Getting negative pressures is not impossible. Depending on the situation, there can be some suction phenomenon inside the heart which can lead to negative pressures. Usually these are not very negative in a normal situation, and during disease minimum/diastolic pressures usually become higher.

We do not know, as this is the only protocol we have used. In our case, the choice of anesthesia was purely based on ease of access, and the fact that our anesthesiology team (clinical) was using it more frequently. I’m sure there are some papers comparing different anesthetics in PV data in rodents, and I think there might be also in pigs, but I can’t seem to find them again! If you know of such papers, please forward them to me!

So far, we’ve only used the 507 in pigs ranging from 40 to 90 kg. However, we have the feeling that we get better loops in smaller animals, which led us to get a 510 (10 mm electrode spacing) to test in the larger animals, which we didn’t get yet, so I can’t really comment on that. We can however get the 7 segments most of the times with the 507 in animals above 50 kg.

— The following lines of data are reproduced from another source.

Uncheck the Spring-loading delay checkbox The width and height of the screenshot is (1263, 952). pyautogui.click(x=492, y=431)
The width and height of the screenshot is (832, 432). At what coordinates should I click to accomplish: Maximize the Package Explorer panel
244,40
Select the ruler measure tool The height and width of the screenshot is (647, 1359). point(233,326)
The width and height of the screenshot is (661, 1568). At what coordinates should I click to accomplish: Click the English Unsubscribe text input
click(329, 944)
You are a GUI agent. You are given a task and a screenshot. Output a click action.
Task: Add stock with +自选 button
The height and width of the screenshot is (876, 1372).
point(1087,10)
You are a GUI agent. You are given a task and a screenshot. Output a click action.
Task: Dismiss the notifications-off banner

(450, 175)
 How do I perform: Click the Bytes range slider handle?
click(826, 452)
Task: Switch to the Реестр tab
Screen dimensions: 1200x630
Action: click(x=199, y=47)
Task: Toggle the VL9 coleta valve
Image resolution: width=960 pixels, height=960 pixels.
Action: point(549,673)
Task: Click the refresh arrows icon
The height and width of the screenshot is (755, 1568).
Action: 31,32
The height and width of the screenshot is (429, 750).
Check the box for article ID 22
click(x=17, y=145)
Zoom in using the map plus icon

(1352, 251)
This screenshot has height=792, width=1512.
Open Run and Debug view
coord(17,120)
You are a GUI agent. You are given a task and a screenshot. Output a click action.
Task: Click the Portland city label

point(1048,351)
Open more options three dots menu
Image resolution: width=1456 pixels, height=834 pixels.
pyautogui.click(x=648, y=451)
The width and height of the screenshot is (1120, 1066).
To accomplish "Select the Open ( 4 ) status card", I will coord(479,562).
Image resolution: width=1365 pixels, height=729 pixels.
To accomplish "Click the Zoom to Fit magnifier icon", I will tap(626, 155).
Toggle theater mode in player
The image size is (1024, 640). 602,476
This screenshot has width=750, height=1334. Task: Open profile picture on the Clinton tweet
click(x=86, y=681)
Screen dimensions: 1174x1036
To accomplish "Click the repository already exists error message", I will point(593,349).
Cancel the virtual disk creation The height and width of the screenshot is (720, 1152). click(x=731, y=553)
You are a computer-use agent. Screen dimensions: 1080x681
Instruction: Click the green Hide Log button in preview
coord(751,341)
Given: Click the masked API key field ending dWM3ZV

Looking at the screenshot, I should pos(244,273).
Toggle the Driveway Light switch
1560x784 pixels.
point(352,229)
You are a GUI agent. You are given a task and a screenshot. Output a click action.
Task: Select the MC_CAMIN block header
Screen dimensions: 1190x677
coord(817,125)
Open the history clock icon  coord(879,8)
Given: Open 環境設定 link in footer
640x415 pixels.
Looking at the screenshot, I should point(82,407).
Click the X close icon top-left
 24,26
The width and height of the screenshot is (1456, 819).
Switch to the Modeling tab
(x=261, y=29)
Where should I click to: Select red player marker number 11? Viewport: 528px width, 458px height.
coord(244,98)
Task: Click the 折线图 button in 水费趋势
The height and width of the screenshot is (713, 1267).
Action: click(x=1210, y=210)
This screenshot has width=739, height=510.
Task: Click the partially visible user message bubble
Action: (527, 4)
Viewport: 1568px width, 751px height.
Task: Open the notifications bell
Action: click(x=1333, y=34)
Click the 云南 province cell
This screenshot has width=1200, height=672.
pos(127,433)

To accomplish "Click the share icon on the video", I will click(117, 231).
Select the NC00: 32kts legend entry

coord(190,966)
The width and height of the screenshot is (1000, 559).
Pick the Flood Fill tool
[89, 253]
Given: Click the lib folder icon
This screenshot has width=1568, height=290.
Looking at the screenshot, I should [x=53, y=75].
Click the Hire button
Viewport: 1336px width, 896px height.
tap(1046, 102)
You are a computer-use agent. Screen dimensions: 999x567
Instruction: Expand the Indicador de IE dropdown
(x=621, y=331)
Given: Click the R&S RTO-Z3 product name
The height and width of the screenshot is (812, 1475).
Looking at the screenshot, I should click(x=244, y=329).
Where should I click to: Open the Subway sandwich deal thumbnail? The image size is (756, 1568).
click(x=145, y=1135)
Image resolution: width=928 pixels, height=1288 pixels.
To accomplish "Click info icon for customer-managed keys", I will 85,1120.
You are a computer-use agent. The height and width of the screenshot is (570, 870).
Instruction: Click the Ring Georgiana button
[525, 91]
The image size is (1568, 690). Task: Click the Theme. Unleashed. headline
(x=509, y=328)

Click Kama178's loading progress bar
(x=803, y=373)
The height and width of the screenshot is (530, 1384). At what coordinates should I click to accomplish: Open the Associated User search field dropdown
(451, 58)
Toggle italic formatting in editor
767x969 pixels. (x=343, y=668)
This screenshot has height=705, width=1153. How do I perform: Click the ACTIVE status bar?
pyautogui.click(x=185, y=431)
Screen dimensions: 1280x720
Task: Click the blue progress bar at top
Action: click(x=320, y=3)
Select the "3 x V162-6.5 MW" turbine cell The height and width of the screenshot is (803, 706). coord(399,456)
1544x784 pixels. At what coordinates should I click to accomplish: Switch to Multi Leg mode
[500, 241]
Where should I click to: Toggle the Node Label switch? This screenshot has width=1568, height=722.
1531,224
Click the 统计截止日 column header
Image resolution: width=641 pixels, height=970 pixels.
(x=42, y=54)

When we do it we place a short length introducer sheath and advance the Ventri Cath through it. This avoids any bleeding, and facilitates moving the catheter back and forth. However the hemostasis valve in a introducer sheath does not “fix” the catheter very well in place, so sometimes we need to provide some external support to keep it steady. Alternatively to that (and we have not done this, so I don’t know how easy it would be), you could introducer a short introducer into the LV, but this introducer would have to end in a “female luer” hub. To this hub you could adapt a Tuhoy borst valve, which would fix your catheter in place and make sure it would not move. Hope it helps!

During the acquisition always make sure you stop ventilation (when possible) and that you do not have arrhythmias. Most of the times, when you get arrhythmias during IVCO, it is because your catheter position is not ideal. If this is the case, then you are already getting bad data anyway. When my IVCO data has bad loops, I just have to accept it and not analyze it. That is why we always repeat IVCO several times, until we are sure we can get enough IVCO so that we can get some data.